男子校というだけあって毎日のようにクラスの中では「昨日のコンパどうだった?」という会話で盛り上がり「今日もあるけど行く?」などと笑い合っていた。
僕は積極的にコンパには参加していたのでもしかしたらあゆとはそこで出会ったのかも。それならば覚えているはずがない。
コンパをし過ぎて正直1週間前の女の子たちの名前ですら当時は覚えていなかったからだ。だが河西と行ったコンパなら覚えている。
たくさんこなしたが河西と行ったのは1回しかないからだ。河西と一緒というのが新鮮だったからか女の子たちの顔も出てくる。
しかしあゆの顔はでてこない。となるとコンパで知り合った子ではないのだ。
そうなると文化祭か。男子校は学校に女の子を呼ぶためにチケットを渋谷や池袋などで配って歩くくらい必至だった。
どうどうと女の子と校舎の中で喋れるのはこの日しかないからであろう。
しかしもちろんそんな前の文化祭のことなど殆ど覚えていなかった。たくさんの女の子と喋っていたというのが本音だが・・・
僕のクラスは占いという名目のコンパ室を作っていた。結局女の子に話しかけて教室に連れ込んで、ぺちゃくちゃ喋る。
どっからどう見てもコンパだった。
ふと考えさせられた高校時代に情けなさを覚えた。結局情けなさを感じただけであゆとの接点が思い出せなかった。
「ごめん、、、思い出せないや」「やっぱなぁ」あゆは笑ってくれた。
「まぁ覚えていたほうがすごいけどね。河西君が付き合っていたひとみの友達だよ。文化祭のときに廊下でしょうちゃんが河西君と歩いていてひとみが呼びとめたんだけどね。その時に隣にいたのが私」
すべてが頭の中で結び付いた感じがした。ひとみとは河西が高校の3年間の青春を捧げた相手だ。

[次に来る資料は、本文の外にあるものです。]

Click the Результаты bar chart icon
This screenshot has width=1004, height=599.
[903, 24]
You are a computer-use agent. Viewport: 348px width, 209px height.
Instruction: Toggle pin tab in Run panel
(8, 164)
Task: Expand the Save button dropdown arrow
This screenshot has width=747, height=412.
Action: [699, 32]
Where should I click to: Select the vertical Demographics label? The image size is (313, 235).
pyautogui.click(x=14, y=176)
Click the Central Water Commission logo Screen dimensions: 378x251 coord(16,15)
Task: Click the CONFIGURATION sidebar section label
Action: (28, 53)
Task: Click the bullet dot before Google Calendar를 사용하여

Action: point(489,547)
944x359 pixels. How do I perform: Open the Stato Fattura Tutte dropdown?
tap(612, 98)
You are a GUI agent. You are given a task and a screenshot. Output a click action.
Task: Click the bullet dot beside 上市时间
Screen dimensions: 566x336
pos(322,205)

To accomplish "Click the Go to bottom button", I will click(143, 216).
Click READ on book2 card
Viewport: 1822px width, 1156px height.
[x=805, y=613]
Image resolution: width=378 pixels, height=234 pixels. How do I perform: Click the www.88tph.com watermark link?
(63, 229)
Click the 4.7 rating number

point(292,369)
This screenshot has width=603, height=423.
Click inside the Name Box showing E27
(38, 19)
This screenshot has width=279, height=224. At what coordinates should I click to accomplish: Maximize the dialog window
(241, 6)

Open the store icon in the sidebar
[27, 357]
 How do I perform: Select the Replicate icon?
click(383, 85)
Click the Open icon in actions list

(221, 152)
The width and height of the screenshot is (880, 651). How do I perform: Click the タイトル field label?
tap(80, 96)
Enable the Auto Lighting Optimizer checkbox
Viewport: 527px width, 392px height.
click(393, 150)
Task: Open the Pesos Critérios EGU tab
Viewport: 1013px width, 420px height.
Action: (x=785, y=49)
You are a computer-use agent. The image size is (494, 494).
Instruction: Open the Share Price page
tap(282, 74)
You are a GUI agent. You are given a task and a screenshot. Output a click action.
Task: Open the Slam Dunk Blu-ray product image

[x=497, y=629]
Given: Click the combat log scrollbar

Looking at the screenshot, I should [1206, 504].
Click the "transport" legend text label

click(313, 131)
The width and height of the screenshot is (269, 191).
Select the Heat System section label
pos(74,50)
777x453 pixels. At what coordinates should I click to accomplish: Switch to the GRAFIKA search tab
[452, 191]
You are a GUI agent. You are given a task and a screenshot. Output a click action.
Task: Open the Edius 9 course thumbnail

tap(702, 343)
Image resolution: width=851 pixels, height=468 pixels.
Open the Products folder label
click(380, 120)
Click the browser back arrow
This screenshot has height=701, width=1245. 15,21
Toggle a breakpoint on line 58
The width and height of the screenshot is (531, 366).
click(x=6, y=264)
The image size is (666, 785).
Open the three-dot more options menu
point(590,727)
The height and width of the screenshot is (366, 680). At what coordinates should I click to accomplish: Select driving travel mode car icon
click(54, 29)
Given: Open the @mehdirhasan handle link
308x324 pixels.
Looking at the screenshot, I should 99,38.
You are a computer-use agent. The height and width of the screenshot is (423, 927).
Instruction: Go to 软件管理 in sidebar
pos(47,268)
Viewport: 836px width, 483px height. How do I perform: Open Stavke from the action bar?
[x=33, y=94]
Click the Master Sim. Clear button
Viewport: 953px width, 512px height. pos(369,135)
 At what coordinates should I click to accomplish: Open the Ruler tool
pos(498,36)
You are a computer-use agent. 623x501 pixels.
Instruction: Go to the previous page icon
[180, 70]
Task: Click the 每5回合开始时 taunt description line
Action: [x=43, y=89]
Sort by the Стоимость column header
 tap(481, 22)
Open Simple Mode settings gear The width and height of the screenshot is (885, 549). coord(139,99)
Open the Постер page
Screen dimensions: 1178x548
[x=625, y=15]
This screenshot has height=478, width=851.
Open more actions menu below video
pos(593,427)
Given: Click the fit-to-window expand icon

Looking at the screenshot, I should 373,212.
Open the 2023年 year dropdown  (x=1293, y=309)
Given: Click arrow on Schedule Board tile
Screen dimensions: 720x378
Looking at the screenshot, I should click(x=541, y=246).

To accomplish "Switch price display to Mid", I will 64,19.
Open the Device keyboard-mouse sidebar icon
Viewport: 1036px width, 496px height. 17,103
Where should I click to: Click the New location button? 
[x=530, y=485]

何度か3人で遊んだこともありひとみとは僕も仲が良かった。
そんなひとみと校舎の中で話すということは一度しかなかったしそのときの内容にもインパクトがあるので覚えていた。
当時僕が付き合っていた子の携帯を勝手に見られて喧嘩になるだの、結局は女がらみのネタではあったが、
確かにその時に携帯を見るのはありえないと反対していてくれた女の子がいた。
そのあとも4人で校舎を出て近くのファミレスでうだうだしたのを鮮明に思い出した。
必死に携帯を見るような子とは別れるべきだと説得してきた。その子が今目の前にいる子と結びついた。
「しょうちゃんあの時は、僕しょうちゃん、将太でもしょうちゃんでも好きなように呼んでね!ってかなり親しみやすかったなぁ。」
そこでもはっとさせられた。今日のあゆの最初の挨拶がまるっきりこれだったからだ。
思わず僕は吹き出した。「だからあゆあんな風に挨拶してきたんだぁ。あれのお陰ですごく緊張が解けたもん」
「昔はしょうちゃんがあんな感じだったのにね〜人って変わるんだね」とすごく嬉しそうに笑っていた。
しかしすぐに真剣な顔になり、「私あの頃しょうちゃんのこと気になっちゃっててさぁお陰で彼氏いない歴4年間だよ。
まぁこれは大袈裟に言ってだけどさ。今日しょうちゃんと会えてね初めて二人でお話したけど、私しょうちゃんのこと好きになりそう」いきなりの告白に僕は戸惑わなかった。答えは出ていたからだ。
「そっかぁなんだか俺のせいで彼氏できなくてごめんよ」と笑いを誘い
「俺なんか今日1日であゆのこと好きになりそうだよ。これからお互いがもっともっと好きになるようにいっぱい遊ぼうよ」
寒さも手伝ってかあゆの涙線はかなり緩んでいたらしく、頬をつたっているのがわかった。僕は何も考えずに抱きしめた。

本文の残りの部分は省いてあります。